Following the riots, Baltimore found itself placed under martial law. The State Legislature was disbanded to ensure no votes of secession could take place and the guns of Fort McHenry and Federal Hill were pointed inward at the city to ensure its compliance. Just as Aaron recognized the strong Confederate leanings of his family, the Federal Government saw the strong Confederate leanings of Baltimore and provided their poignant reason for not revolting.
Image courtesy of the Maryland Historical Society.
As noted, the Jewish population in Baltimore (and across the country) was not immune to the division gripping the country. Sometimes these divisions led to rather public arguments between members of the Jewish community. One in particular involved Baltimore Hebrew Congregation. The congregation found itself increasingly in the limelight due to its bombastic, pro-abolitionist and pro-Union Rabbi, David Einhorn. Einhorn would use his newspaper, Sinai, and his pulpit to counter the arguments of Pro-slavery clergy in the Jewish community. These pro-slavery clergy included Rabbi Raphall of New York and Rabbi Illowy of Baltimore. Following the Pratt Street Riots, Einhorn fled Baltimore to Philadelphia due to the strong possibility that he would be attacked for his pro-Northern views. Once there he would continue his support of the Union and abolitionist causes. Following the war, he headed to New York City became the Rabbi for Congregation Adath Israel.
Rabbi David Einhorn
Some Baltimore Jews, such as Leopold Blumenberg would put their prior military training at service of their new country. Blumenberg immigrated to Baltimore in 1854 after leaving the Prussian Army. At the time he had risen to the rank of Lieutenant but was unable to progress further due to the rampant anti-semitism in the Prussian army. When hostilities broke out, Blumenberg volunteered with the 5th Maryland Regiment and rose to the rank of Major. At the battle of Antietam he was wounded in the leg and given an honorable discharge along with an appointment as Provost Marshal of the second Maryland District.
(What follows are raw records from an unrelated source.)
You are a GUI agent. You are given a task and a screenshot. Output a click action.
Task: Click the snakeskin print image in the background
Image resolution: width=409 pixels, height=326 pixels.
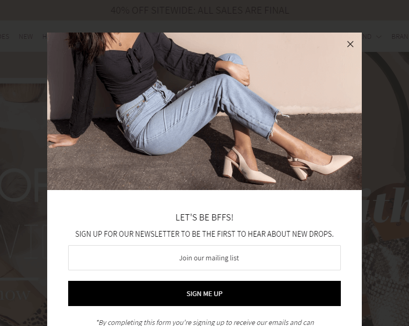pos(385,281)
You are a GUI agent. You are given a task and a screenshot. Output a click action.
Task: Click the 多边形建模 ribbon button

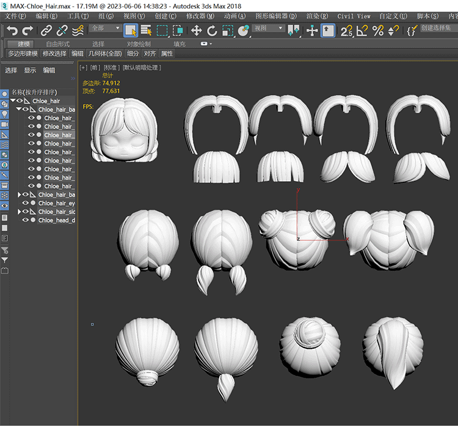(23, 54)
General Leopold Blumenberg.
Jews were found on both sides of the conflict during the Civil War, taking up the Blue and the Grey for reasons similar to those of their non-Jewish neighbors. The fires of war would help to forge and shape the Jews of America through politics and warfare, both at home and on the battlefield. Baltimore, due to its location on the dividing line between the Union and Confederacy found itself providing a turbulent atmosphere in which many Jews were forced to decide where they stood on the pressing matters of secession, slavery, and the future of the country that they had traveled so far to become a part of.